Findings for Hollywood Movie Dataset
- Budget vs. Gross Revenue: Higher production budgets generally correlate with increased gross revenue, though with diminishing returns beyond a certain point.
- Genre Influence: Action and Animation genres tend to outperform others in gross revenue metrics.
- Star Power Impact: Movies featuring top-ranked actors significantly boost box office success.
- Release Timing: Films released during holiday seasons or summer show higher profitability.
- Director's Reputation: Established directors often contribute to higher gross revenues, indicating the importance of experienced leadership.
- Marketing Budget Effect: Larger marketing spend correlates with increased revenue but with a threshold beyond which additional costs offer marginal gains.
- Critical Reception: Higher critic ratings and positive reviews are associated with higher gross revenues, emphasizing the influence of film quality perception.
- Sequel and Franchise Success: Sequels and franchise films tend to be more successful financially, suggesting strategic investment in existing IPs.
- Innovation and Visual Effects: Movies utilizing advanced visual effects tend to garner higher revenue, indicating audience preference for visually appealing content.
- Market Trends: Analyzing temporal data reveals evolving genre preferences, helping studios optimize future project choices.
These insights empower film executives and producers to optimize resource allocation, schedule releases strategically, and focus on content features that maximize profitability.
Conclusion
The deployment of SAS Visual Analytics demonstrates a powerful approach to transforming large, complex datasets into actionable insights across diverse domains. For healthcare, it facilitates the identification of critical risk factors and preventive strategies for heart disease. For the entertainment industry, it highlights key drivers of movie success, informing investment and production decisions. The key takeaway is that well-designed visualizations, combined with advanced analytics, can reveal hidden opportunities and risks that domain experts might overlook. By embracing these insights, organizations can enhance decision-making, optimize resource allocation, and ultimately achieve better outcomes aligned with their strategic goals.
References
- Brinkley, I. (2019). Explaining how SAS Visual Analytics enhances decision-making in healthcare. Journal of Business Analytics, 5(2), 210-225.

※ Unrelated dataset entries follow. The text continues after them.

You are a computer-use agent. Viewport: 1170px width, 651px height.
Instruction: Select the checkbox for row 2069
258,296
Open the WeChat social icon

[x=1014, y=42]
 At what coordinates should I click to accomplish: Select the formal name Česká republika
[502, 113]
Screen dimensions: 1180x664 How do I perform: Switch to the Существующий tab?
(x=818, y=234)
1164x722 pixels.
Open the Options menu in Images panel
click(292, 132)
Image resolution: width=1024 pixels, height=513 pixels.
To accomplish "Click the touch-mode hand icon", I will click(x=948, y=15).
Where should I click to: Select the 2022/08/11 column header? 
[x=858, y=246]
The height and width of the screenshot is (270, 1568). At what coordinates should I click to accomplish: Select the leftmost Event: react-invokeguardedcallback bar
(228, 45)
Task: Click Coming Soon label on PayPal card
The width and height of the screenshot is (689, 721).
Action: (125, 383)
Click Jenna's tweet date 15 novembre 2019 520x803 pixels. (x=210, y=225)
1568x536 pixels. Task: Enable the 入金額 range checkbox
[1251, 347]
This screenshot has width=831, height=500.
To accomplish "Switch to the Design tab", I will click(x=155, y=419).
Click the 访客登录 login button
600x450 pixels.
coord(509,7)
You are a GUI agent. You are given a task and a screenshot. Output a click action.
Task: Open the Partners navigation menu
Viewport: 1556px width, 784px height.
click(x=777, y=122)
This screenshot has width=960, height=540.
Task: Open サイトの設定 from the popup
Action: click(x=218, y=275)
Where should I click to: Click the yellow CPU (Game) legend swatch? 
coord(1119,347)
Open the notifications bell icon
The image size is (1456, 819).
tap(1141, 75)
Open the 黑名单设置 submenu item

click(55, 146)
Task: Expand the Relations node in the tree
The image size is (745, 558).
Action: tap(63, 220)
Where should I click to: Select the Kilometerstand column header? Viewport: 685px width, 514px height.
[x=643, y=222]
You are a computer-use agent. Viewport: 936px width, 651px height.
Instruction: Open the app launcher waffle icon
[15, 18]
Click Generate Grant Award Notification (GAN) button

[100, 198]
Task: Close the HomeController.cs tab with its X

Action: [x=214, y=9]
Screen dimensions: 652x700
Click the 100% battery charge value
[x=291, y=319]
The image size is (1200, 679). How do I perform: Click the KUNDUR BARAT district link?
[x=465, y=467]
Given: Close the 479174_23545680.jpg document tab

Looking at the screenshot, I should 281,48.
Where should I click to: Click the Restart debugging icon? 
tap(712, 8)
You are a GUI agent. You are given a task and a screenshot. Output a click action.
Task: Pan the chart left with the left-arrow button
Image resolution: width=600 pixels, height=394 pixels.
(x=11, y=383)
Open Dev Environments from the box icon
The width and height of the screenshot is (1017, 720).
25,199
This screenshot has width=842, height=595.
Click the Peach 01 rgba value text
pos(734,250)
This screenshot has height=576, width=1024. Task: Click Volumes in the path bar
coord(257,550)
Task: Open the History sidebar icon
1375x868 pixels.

- Chen, M., & Liu, Y. (2018). Data visualization techniques for the entertainment industry: A case study approach. International Journal of Data Science, 3(4), 34-50.
- Gordon, J. (2020). Predictive modeling in medical research: Techniques and applications. Health Informatics Journal, 26(3), 1839-1852.
- Huang, T., & Wang, L. (2019). Visual analytics for sports and entertainment: Insights into box office success factors. Data & Knowledge Engineering, 124, 64-77.
- Lee, S., & Kim, H. (2021). Using SAS Visual Analytics for healthcare data exploration: A practical guide. Business Intelligence Journal, 22(1), 45-60.
- Marques, R. (2019). The impact of marketing expenditure on Hollywood movie revenues: A statistical analysis. Journal of Film Economics, 7(3), 157-172.
- Nguyen, P. & Patel, D. (2020). Data-driven decision making in media and entertainment. Journal of Business Analytics, 6(3), 245-263.
- Smith, J., & Johnson, L. (2022). Enhancing healthcare research through advanced analytics tools. Medical Data Science, 9(1), 112-128.
- Taylor, R. (2017). The role of visualizations in predictive analytics: A review. Journal of Data Science, 15(4), 305-319.
- Watson, D., & Clark, M. (2018). Strategic use of data visualization for film industry success. Entertainment Industry Journal, 12(2), 89-104.